End-to-End Reinforcement Learning of Koopman Models for Economic Nonlinear Model Predictive Control
Daniel Mayfrank, Alexander Mitsos, Manuel Dahmen
TL;DR
The paper tackles the challenge of achieving accurate yet fast control for economic nonlinear model predictive control (eNMPC) by learning task-optimized Koopman surrogate models in an end-to-end reinforcement learning (RL) framework. It represents nonlinear dynamics in a lifted linear space with $z_0= \psi_{\theta}(x_0)$, $z_{t+1}= A_{\theta} z_t + B_{\theta} u_t$, and $\hat{x}_t= C_{\theta} z_t$, which yields convex OCPs solvable in real time and differentiable for RL updates via cvxpylayers.

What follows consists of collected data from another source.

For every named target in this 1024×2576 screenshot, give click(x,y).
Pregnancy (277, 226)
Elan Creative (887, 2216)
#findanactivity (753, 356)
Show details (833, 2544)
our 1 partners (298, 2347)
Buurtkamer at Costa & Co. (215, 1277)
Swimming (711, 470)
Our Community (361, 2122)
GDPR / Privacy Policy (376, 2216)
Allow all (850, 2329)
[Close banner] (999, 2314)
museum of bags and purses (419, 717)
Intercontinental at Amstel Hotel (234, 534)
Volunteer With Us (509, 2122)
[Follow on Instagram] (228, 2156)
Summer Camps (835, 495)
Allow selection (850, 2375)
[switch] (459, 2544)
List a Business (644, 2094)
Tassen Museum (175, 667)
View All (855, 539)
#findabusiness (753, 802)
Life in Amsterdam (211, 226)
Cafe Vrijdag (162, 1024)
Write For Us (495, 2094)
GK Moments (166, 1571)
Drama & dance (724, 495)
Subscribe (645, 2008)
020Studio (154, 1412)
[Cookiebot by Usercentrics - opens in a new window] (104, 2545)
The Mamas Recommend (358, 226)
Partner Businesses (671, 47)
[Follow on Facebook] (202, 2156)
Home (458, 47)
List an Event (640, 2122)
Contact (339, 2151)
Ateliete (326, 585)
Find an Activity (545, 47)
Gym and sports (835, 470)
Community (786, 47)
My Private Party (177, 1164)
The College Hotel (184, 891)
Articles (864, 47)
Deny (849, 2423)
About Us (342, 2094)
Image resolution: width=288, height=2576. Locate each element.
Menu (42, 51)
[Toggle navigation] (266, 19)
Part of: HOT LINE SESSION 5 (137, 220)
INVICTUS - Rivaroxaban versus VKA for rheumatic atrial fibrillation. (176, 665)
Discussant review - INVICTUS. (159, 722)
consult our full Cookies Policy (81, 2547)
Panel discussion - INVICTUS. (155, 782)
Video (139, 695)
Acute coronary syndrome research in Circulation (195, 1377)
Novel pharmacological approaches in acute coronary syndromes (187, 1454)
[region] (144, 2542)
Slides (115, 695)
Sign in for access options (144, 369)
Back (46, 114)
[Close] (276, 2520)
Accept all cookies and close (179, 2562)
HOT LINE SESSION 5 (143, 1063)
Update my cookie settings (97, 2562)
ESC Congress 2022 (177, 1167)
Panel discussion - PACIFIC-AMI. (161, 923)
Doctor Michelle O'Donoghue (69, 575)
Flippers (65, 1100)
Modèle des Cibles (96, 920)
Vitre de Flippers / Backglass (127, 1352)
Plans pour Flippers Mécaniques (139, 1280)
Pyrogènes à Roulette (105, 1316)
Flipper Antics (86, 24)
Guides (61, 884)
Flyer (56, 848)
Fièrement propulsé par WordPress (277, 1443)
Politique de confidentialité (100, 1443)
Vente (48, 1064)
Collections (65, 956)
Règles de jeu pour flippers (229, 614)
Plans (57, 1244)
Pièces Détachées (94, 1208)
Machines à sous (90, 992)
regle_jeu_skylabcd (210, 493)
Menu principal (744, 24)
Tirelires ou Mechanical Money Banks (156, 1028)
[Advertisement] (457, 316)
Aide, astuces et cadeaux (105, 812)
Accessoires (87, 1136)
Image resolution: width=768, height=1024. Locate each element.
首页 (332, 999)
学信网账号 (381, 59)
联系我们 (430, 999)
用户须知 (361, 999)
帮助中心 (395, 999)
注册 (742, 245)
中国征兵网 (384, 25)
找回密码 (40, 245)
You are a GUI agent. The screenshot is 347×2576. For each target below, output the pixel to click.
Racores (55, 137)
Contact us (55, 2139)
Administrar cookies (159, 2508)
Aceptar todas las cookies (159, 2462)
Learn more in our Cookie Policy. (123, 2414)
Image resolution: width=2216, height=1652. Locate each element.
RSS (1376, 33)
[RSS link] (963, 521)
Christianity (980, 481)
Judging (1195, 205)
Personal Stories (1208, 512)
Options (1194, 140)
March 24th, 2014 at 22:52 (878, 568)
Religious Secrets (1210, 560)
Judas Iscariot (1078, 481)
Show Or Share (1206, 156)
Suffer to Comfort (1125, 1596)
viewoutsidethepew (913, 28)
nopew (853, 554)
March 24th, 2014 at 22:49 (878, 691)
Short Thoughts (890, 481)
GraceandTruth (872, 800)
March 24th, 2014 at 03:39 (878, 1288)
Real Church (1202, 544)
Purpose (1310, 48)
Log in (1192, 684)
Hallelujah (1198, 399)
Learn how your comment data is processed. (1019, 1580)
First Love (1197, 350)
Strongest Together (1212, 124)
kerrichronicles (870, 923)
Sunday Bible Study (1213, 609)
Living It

Through two CSTR-based case studies, the authors show that end-to-end learned Koopman models outperform system-identification-trained models and that the resulting eNMPC controllers can adapt to control-setting changes without retraining, unlike model-free RL policies. The work highlights the practical potential of combining Koopman embeddings, differentiable MPC, and policy-optimization techniques to produce robust, computation-efficient economic controllers for nonlinear processes, and points to future work on scaling to larger systems and integrating with model-based RL components.
Abstract
(Economic) nonlinear model predictive control ((e)NMPC) requires dynamic models that are sufficiently accurate and computationally tractable. Data-driven surrogate models for mechanistic models can reduce the computational burden of (e)NMPC; however, such models are typically trained by system identification for maximum prediction accuracy on simulation samples and perform suboptimally in (e)NMPC. We present a method for end-to-end reinforcement learning of Koopman surrogate models for optimal performance as part of (e)NMPC. We apply our method to two applications derived from an established nonlinear continuous stirred-tank reactor model. The controller performance is compared to that of (e)NMPCs utilizing models trained using system identification, and model-free neural network controllers trained using reinforcement learning. We show that the end-to-end trained models outperform those trained using system identification in (e)NMPC, and that, in contrast to the neural network controllers, the (e)NMPC controllers can react to changes in the control setting without retraining.